Susan Reimer
June 8, 2009
These are tough times for the middle-class white male.
He discovered a vaccine for polio, split the atom and landed on the moon. But he seems to have an empathy deficiency that no multivitamin can cure.
The poor guy can now add "no meaningful life story" to a list that includes sexist and clueless. I can see a third act for Defending the Caveman, the one-man show about a guy in love with a television set, in which he talks about growing up in a suburban cul-de-sac in an intact family.
And the audience laughs out loud at the shallowness of his life experience.
The nomination of Sonia Sotomayor to the Supreme Court, a Puerto Rican woman who grew up in a single-parent household in a New York City housing project but went on to the Ivy League, is just the latest excuse to say things or imply things about middle-class white males that we don't get to say about any other ethnicity or gender. Not without lawyers and human resources people flooding the zone.

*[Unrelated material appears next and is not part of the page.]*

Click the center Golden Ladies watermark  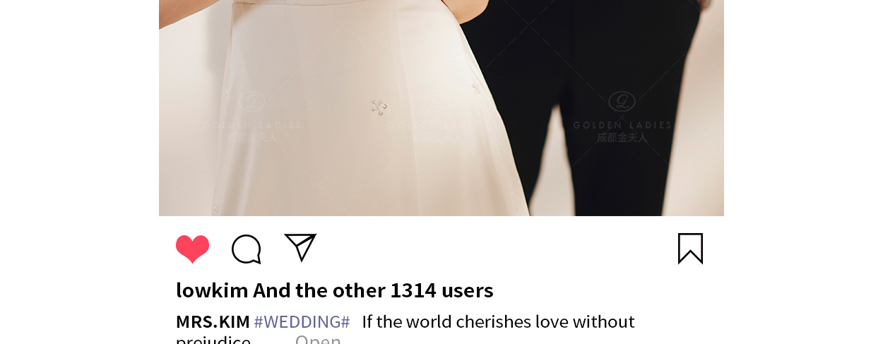437,117
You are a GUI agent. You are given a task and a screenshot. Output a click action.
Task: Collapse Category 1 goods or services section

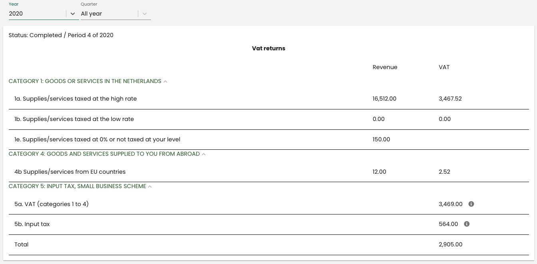click(165, 81)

I happen to like white males. I am married to one. And I often have dinner with other white males who arrive in the company of women who, apparently, find their modest, white middle-class life stories worthy. But we might be in a shrinking minority.

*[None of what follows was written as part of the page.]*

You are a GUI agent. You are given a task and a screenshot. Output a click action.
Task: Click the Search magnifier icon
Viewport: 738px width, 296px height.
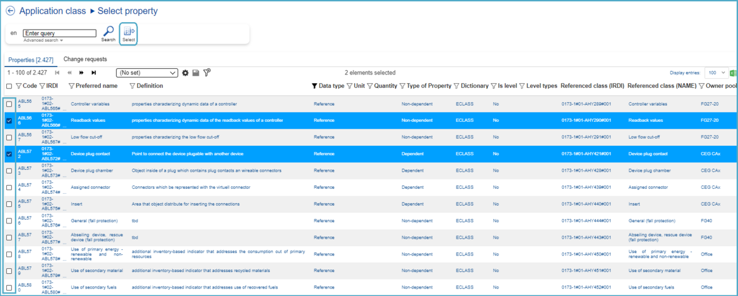[x=108, y=31]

White males make up the majority of the greedheads on Wall Street and the stubbornly wrong auto executives - men mostly likely to be burned at the stake if we ever return to that form of punishment. So they haven't done their tribe much good.

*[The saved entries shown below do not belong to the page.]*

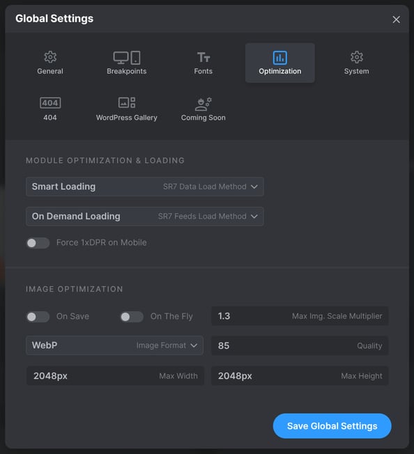Click the Quality input field

(x=300, y=345)

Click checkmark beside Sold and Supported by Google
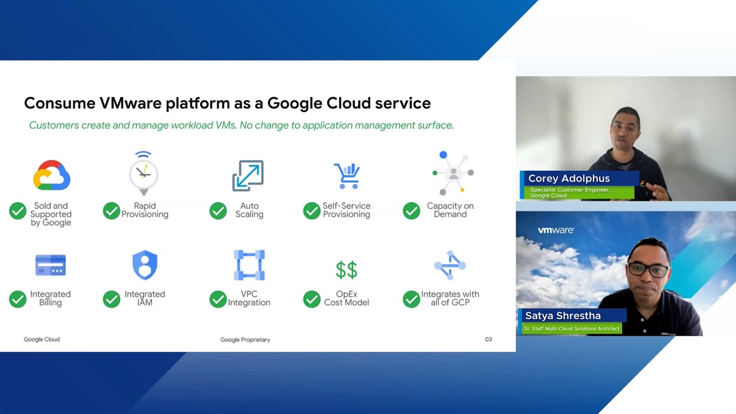pos(18,211)
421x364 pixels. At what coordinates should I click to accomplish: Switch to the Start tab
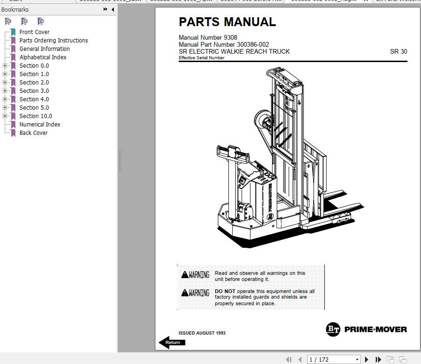click(x=16, y=1)
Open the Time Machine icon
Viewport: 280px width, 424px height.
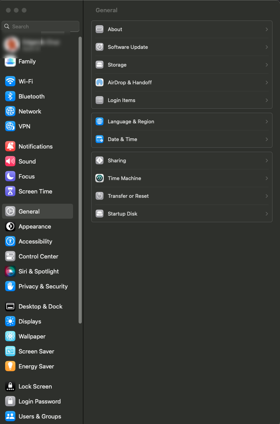coord(100,179)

Even so, it has seemed for a while that nobody had any use for middle-class white males. Not unless they have a power-washer or a pickup truck. Then everyone is their friend. On the odd Saturday, at least.
Nobody looks around the classroom or the office and says, "You know, we should recruit more middle-class white males."
But I have to say, this latest charge with which middle-class white males have been tattooed - no meaningful life story - seems a bit of a reach to me. Just how Dickensian does a life have to be before it has any value?
I mean, not everybody can be the child of migrant workers, Haitian refugees or Rwandan genocide survivors. And not everybody will have taught himself to read by a lantern's light after a day in the fields.
We are all the sum of our life experiences, and those experiences impact our thinking and our decision-making. But not all of us have a life worthy of a made-for-TV movie.
Some males are the product of an intercontinental, interracial marriage, grow up all over the world (and in Hawaii) and become president.
Some males just grow up and go to college and law school, without much of a back story. Would such a blank slate color judicial temperament, or would it leave that temperament, well, blank? What exactly is the link between crucible personal experiences and job performance?
I am all for a Supreme Court that looks more like America - or at least more like law school, where female graduates almost equal male graduates. And I am all for diversity, because the report card on white male leadership in government and business hasn't been stellar lately.
But - empathy being the strong suit of women - I am feeling bad for the middle-class white males these days. They can't seem to catch a break, either in Connecticut firehouses or Supreme Court short lists.
There's hope, though.
The middle-class white male can use the experience of these trying times, these 40 years in the wilderness, to color his pale life story.